Das LZPD arbeitet derzeit fieberhaft mit einer eigenen Einsatztruppe an Verbesserungen. „Nachbesserungen sind bereits gemacht worden. Das gilt auch für Meiderich“, sagt Behördensprecher Jan Schabacker, „das System ist insgesamt ein gutes System“. Dennoch bittet er um Geduld: Die Krux läge in der Vielzahl der beteiligten Behörden auf Bundes- und Länderebene.. Viele Einrichtungen müssten bei Korrekturen Ja sagen. Arnold Plickert, Chef der Gewerkschaft der Polizei (GdP) in Nordrhein-Westfalen, drängt auf rasche Abhilfe: „Wenn es um die Eigensicherung der Kollegen geht, hat das oberste Priorität. Dann darf Geld keine Rolle spielen“, sagte er unserer Redaktion.
"Auch in großen Stadien und U-Bahn-Bereichen gibt es Schwierigkeiten“
Dabei hat Geld bisher durchaus eine Rolle gespielt. So können Polizisten mit ihren neuen Digitalfunkgeräten aus vielen geschlossenen Räumen gar nicht kommunizieren. Betonwände sind - wie schon zu Zeiten des Analogfunks – eine Blockade. Zwar wurden die NRW-Flughäfen und -Bahnhöfe inzwischen funkfähig nachgerüstet. Aber „auch in großen Stadien und U-Bahn-Bereichen gibt es Schwierigkeiten“, ergänzt GdP-Plickert. Die LZPD-Broschüre hat dafür eine Erklärung. „Das ist kein Fehler im System, sondern entspricht der Versorgungsqualität, die das Land eingekauft hat“. In NRW sei Digitalfunk eben für gute Versorgung im Streifenwagen und im Freien „in Kopfhöhe“ beschafft worden - in den Standards GAN 0 und GAN 1.

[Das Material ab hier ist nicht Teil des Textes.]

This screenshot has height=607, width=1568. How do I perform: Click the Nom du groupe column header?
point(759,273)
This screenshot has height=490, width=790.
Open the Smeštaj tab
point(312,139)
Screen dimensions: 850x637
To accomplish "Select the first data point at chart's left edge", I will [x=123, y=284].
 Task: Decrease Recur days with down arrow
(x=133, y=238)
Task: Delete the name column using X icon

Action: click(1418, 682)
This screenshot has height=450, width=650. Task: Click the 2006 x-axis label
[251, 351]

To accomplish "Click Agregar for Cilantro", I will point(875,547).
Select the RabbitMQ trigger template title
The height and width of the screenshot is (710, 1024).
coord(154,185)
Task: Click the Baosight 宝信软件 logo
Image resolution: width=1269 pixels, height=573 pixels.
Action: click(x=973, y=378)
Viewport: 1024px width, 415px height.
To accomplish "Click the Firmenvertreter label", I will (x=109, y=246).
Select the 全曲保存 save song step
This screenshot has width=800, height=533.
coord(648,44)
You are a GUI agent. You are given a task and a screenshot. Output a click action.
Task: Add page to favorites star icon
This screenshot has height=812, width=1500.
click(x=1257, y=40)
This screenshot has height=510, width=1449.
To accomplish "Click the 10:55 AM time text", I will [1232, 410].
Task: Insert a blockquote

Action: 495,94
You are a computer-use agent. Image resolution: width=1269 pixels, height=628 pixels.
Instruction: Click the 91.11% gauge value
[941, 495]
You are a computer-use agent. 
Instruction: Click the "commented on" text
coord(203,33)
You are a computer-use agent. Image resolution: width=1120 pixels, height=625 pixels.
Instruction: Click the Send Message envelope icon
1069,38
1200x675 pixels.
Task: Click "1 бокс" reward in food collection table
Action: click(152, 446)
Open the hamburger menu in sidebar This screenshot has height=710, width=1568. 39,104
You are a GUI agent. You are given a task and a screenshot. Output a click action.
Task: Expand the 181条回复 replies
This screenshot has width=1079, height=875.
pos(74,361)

Die Offenheit des Landesamtes beim Digitalfunk überrascht Journalisten, die bei vielen staatlichen Einrichtungen eher an vorsichtige Zurückhaltung gewöhnt sind. Doch sein Chef bis Mitte Januar, Jürgen Mathies, ist einer der renommiertesten Polizeiführer des Landes. Er hat nach den Silvesterkrawallen die Führung des Präsidiums Köln übernommen. Er war von vorne herein für Transparenz in der Digitalfrage. So spricht er in einem Editorial von „erheblichem Unmut unter den Kolleginnen und Kollegen“ dort, wo es nicht funktioniere.
Zu hohe Erwartungen an den Digitalfunk
Er fügt zwar hinzu: „In der Fläche freuen sich die meisten Kreispolizeibehörden über eine deutlich verbesserte Funkversorgung“. Mathies redet aber Klartext: „Irrtümer über die verwendete Technologie, Vergleiche mit dem privaten Mobilfunk, viel zu hohe Erwartungen, die jahrelang über die Medien transportiert worden sind, und auch ganz einfach Bedienfehler, die dazu führen, dass der Digitalfunk nicht funktioniert“.
Tatsächlich waren die Erwartungen zu Beginn ganz andere:
- Die neuen Funkgeräte sollten Fahndungsbilder und ganze Aktenauszüge live direkt an den Einsatzort übertragen können. Nichts davon geht.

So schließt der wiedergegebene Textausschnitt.